Marion  sinkt zurück auf ihren Stuhl. Ihr Blick ruht auf dem Mann, um den ihre Gedanken sich in den letzten Stunden nur noch gedreht haben.

John trägt eine einfache Jeans und ein dunkelblaues T-Shirt. Souverän verneigt er sich kurz vor seinen Gästen, spricht einen kleinen Begrüßungstext und nimmt anschließend an dem für ihn bereit gestellten Tisch Platz.

Flüchtig überfliegt sein Blick den kleinen Kreis, dann öffnet er langsam eines seiner Bücher. Im Raum ist es mucksmäuschenstill. Jeder lauscht seinen Worten mit großem Interesse und nimmt Anteil an seinen aufregenden Erlebnissen in Afrika. Als er endet, bekommt er von seinem begeisterten Publikum großen Beifall gespendet.

Die ersten bestürmen ihn bereits, stellen Fragen zu seinen Erfahrungen, die er in der Wildnis gemacht hat, bitten um ein Autogramm, wollen gleich eines seiner Bücher kaufen.

Auch Ina und Laura sieht Marion nun zu ihm hin gehen. Sie beobachtet, wie er sie herzlich begrüßt und mit ihnen lacht. Er scheint sie wiedererkannt zu haben.

Marion fühlt ein unbehagliches Gefühl in der Magengegend.

„Ich muss hier weg“, schießt es ihr durch den Kopf, „bevor sie mich sehen.“

Ruckartig steht sie auf und stößt dabei den vor ihr stehenden Stuhl mit lautem Gepolter um.

„So ein Mist,“ entfährt es Marion.

Sie will sich gerade umdrehen und gehen, als sie von Ina entdeckt wird.

Blitzschnell ist  die Freundin bei ihr, umarmt sie und zieht sie mit sich an John’ s Tisch.

„Hallo Marion“, ruft Laura begeistert aus. „Super, dass du dich nun  doch entschlossen hast zu kommen. John, schau her, wer hier vor dir steht.“

„Du siehst doch, er gibt gerade noch Autogramme“, murmelt Marion mit zittriger Stimme. Sie spürt, wie ihr die Beine weich werden.

„Geh doch um den Tisch herum und tippe ihm von hinten auf die Schulter. Dann kann er ja nicht  anders, als dir seine Aufmerksamkeit zu schenken“, tuschelt Ina.

„Nun trau dich schon, so fremd ist er dir doch nun auch wieder nicht.

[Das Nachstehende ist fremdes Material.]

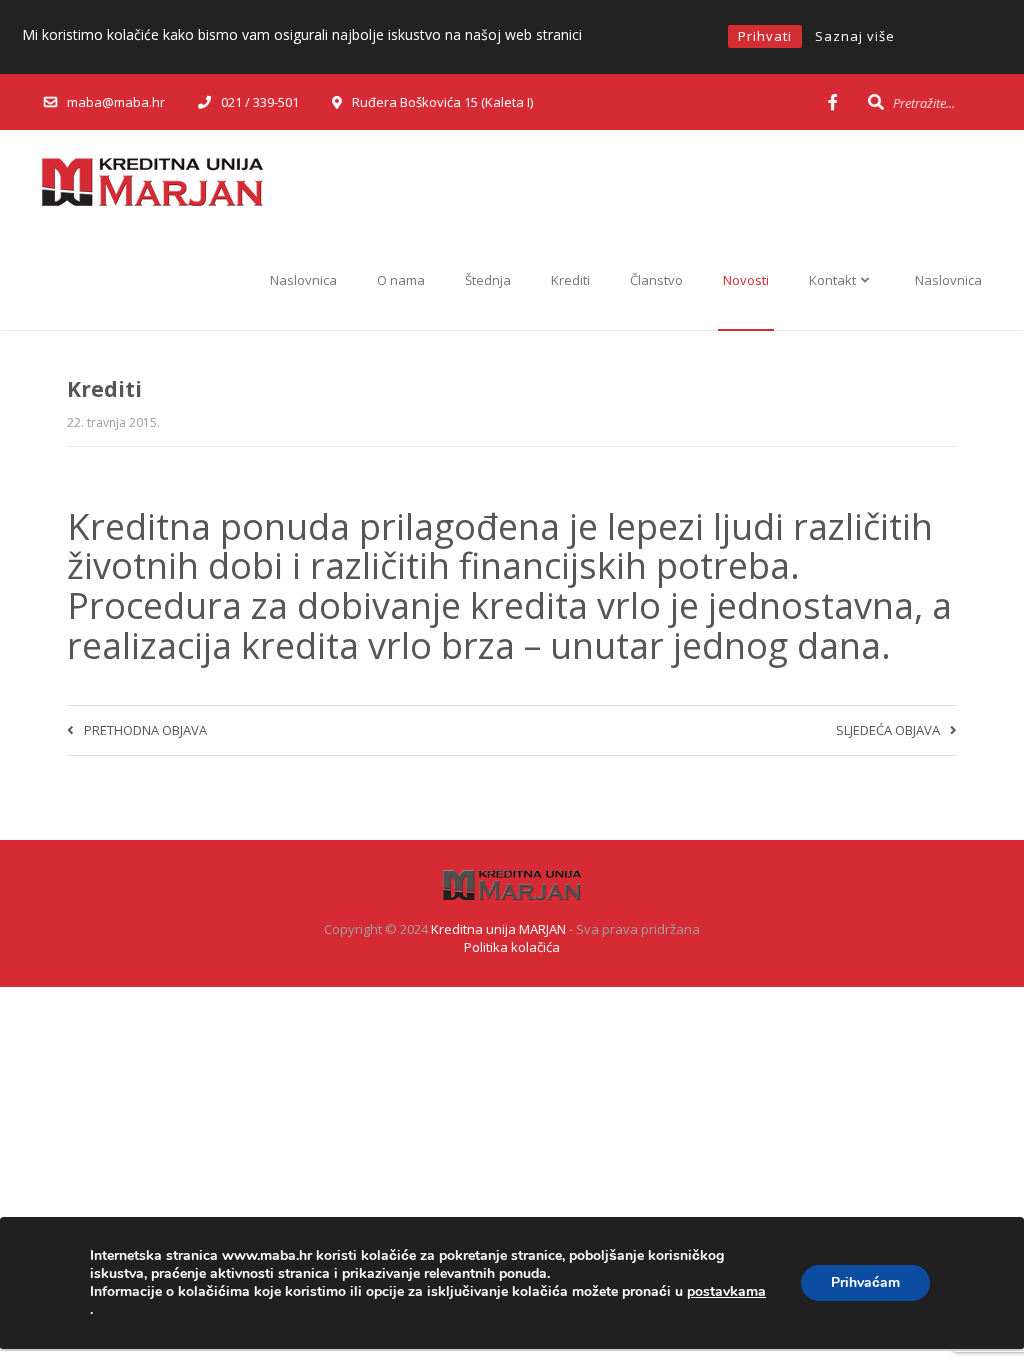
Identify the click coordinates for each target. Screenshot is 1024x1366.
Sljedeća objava (888, 730)
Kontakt (834, 280)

Schließlich kanntet ihr euch sehr gut und habt euch nahe gestanden.“

Die letzten Worte hat John deutlich verstanden. Erstaunt hebt er den Kopf und blickt Marion voll ins Gesicht. Seine Züge zeigen keinerlei Reaktion.

„John, das ist Marion“, fährt Laura dazwischen. Erkennst du sie etwa nicht wieder? So lange ist es ...“

„Laura“, zischt Ina sie an, „halt dich da heraus, du siehst doch, dass deine Hilfe nicht gewünscht wird.“

„Hallo John“, haucht Marion. „Wie schön, dich hier wiederzusehen.“

Sie reicht ihm ihre rechte Hand zum Gruß.

Ihr Blick bleibt wie gebannt an ihm haften. John schaut sie immer noch stumm an.

Dann greift er zu seinem nächsten Buch, um es zu signieren.

Ohne sie noch einmal anzusehen sagt er leise, aber unmissverständlich:

„Ich kenne keine Marion. Sie müssen mich verwechseln. Tut mir Leid. Wenn Sie mich jetzt entschuldigen wollen, Sie sehen ja, ich bin beschäftigt.“ 

Marion schlägt das Herz bis zum Hals. Sie hat das Gefühl, keine Luft mehr zu bekommen. Tränen der Wut, der Verzweiflung, der Enttäuschung verblenden ihren Blick. Ohne nach rechts und links zu schauen, rennt sie aus dem Buchladen hinaus auf die Straße, lehnt sich an eine Wand und weint hemmungslos.